For more than 50 years, Raju lived constantly in abuse and he spend 24 hours a day in chains. When Raju became aware that he’s being rescued, this elephant was unable to calm down his emotions and he simply began to weep.
Just imagine what it would be like to constantly live in confinement, and to have heavy chains and shackles around your legs, to be treated as someone’s own property, rather than a live being. Well that’s how this elephant named Raju spent 50 years of his life, until the beginning of this summer, he was given what it should’ve been his from his birth -- freedom!
For almost 50 years Raju walked the dusty roads in India, he was interacting with the tourists for food and coins. When the elephant was rescued, signs of malnutrition were found as well as scars all over his body from physical abuse -- reports The Dodo. But also the emotional toll that Raju endured was not less traumatic.
Pooja Binepal of Wildlife SOS said:
Raju’s case was especially grievous. He has been sold endlessly. We accept he has had up to 27 owners. When we discovered him he was in a despicable condition. He wasn’t sustained appropriately and was in a condition of craving and fatigue. He started eating plastic and paper. His nails are seriously congested, he has abscesses and wounds in view of his spiked shackles and continually strolling on a Tarmac street has prompted his footpad overgrowing.

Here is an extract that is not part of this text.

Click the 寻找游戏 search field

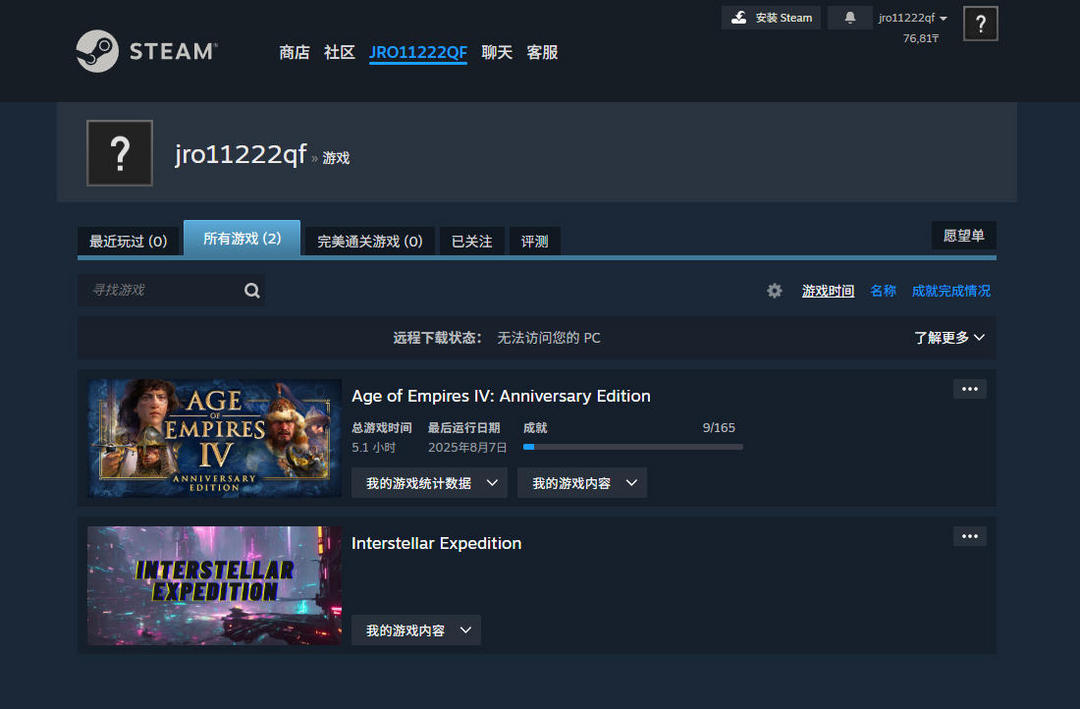160,290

In July, a group driven by the UK-based animal philanthropy Wildlife SOS interceded to free Raju from his unfeeling presence. When it turned out to be obvious to the matured elephant that the group was there to support him, he started to weep.

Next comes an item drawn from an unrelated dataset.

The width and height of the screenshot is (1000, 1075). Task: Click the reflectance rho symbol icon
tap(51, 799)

Raju was in chains 24 hours every day, a demonstration of intolerable cruelty. The group was dumbfounded to see tears move down his face during the rescue. It was unimaginably passionate. We knew in our souls he understood he was being liberated. Elephants are glorious and exceptionally intelligent animals. We can just envision what torment the past 50 years has been for him.
The rescue occurred one year after Raju’s lamentable circumstance was first revealed and a legitimate procedure was started in association with nearby experts to have him reallocated from his owner.
The group worked resolutely for the duration of the night to expel the sharp shackles from his feet.
Once liberated, the elephant was migrated 350 miles away to Wildlife SOS’s Elephant Conservation and Care Center at Mathura, where he got truly necessary restorative consideration before getting to be sidekicks with the other safeguarded elephants at the asylum.
It is accepted the elephant was stole from his mom in the wild nearly 50 years back and has endured abuse on account of different proprietors from that point onward. Fortunately, his life is currently definitely unique and Raju is a lot more joyful.
Pooja Binepal also said:
He never knew what it felt like to walk without his shackles, until the moment we stepped in. But now he knows what freedom feels like, and he knows about kindness.